Na lateral direita, Khellven, também do Furacão, tem 21 anos e maturidade de veterano. É a prova viva de que o trabalho de prospecção de talentos do Atlético está funcionando bem. Estreou entre os profissionais aos 18 anos.

O Inter apresentou como uma das revelações da Série A o longilíneo Vitão, que se mostrou um dos melhores zagueiros do campeonato. Aos 22 anos, fechou a campanha com a melhor nota no site “Sofascore”.

Outro nome surpreendente integra a lista. É Joaquim, do Cuiabá, que aos 23 anos foi um dos principais nomes da equipe do Centro-Oeste, ajudando a manter seu time na Série A apenas na última rodada.

A máquina de talentos do Palmeiras gerou Vanderlan, 20 anos. Teve participação importante no elenco campeão brasileiro. Na escassez de bons laterais, mostrou potencial para brigar futuramente por uma vaga na Seleção.

André vem da base de Xerém. Volante, 21 anos, ele trata a bola como poucos e foi peça-chave para o estilo de jogo praticado pelo Flu. Destacou-se tanto que ganhou presença na lista de 55 jogadores de Tite para a Copa.

Único gringo da seleção de jovens, Fausto Vera foi uma contratação certeira do Corinthians, que buscou o volante de 22 anos no Argentinos Juniors. Firmou-se na meiúca do time paulista em meio a medalhões.

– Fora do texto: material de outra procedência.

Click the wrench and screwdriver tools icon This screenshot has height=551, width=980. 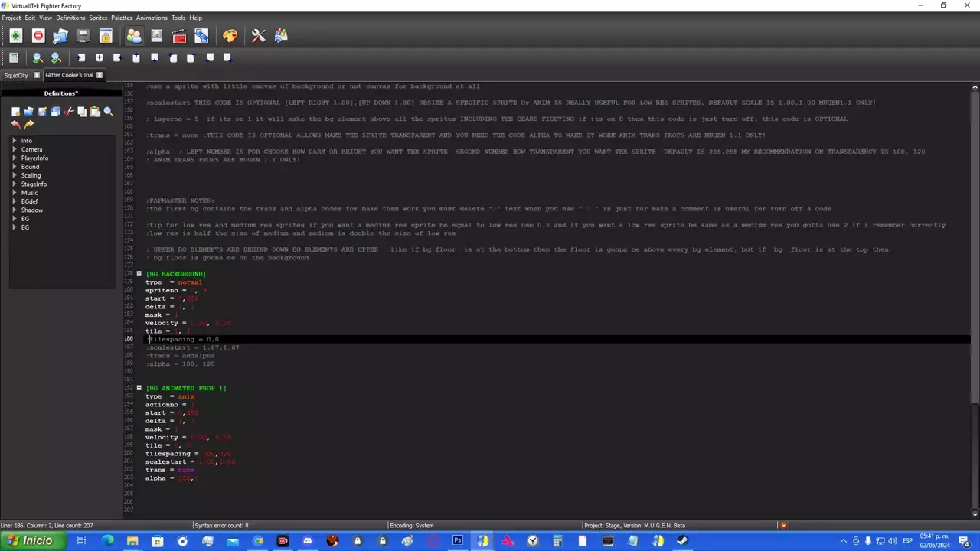coord(258,36)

Maurício é mais um nome que brilhou no Internacional. Surgiu ainda novo, em 2019, com a camisa do Cruzeiro. No ano seguinte, foi para o Colorado. Meia de criação, artigo de luxo no mercado, deve se valorizar nos próximos anos.

Luiz Henrique foi outra revelação do Fluminense. Aos 21 anos, foi peça importante no começo da campanha tricolor no Brasileiro. Deixou as Laranjeiras em junho, rumo ao Bétis (Espanha).

Igor Paixão, arisco e driblador, despontou como revelação do Coritiba e passou a ser especulado em grandes times do Brasil e da Europa. Quando teve a chance de jogar sua primeira Série A, não chegou a terminá-la, sendo negociado com o Feyenoord, da Holanda.

Marcos Leonardo é menino da Vila, mantendo a tradição do Peixe. A campanha foi apagada, terminando em 12º, mas o brilho do atacante de 19 anos foi intenso. Marcou 13 gols, 5º maior goleador do Brasileirão.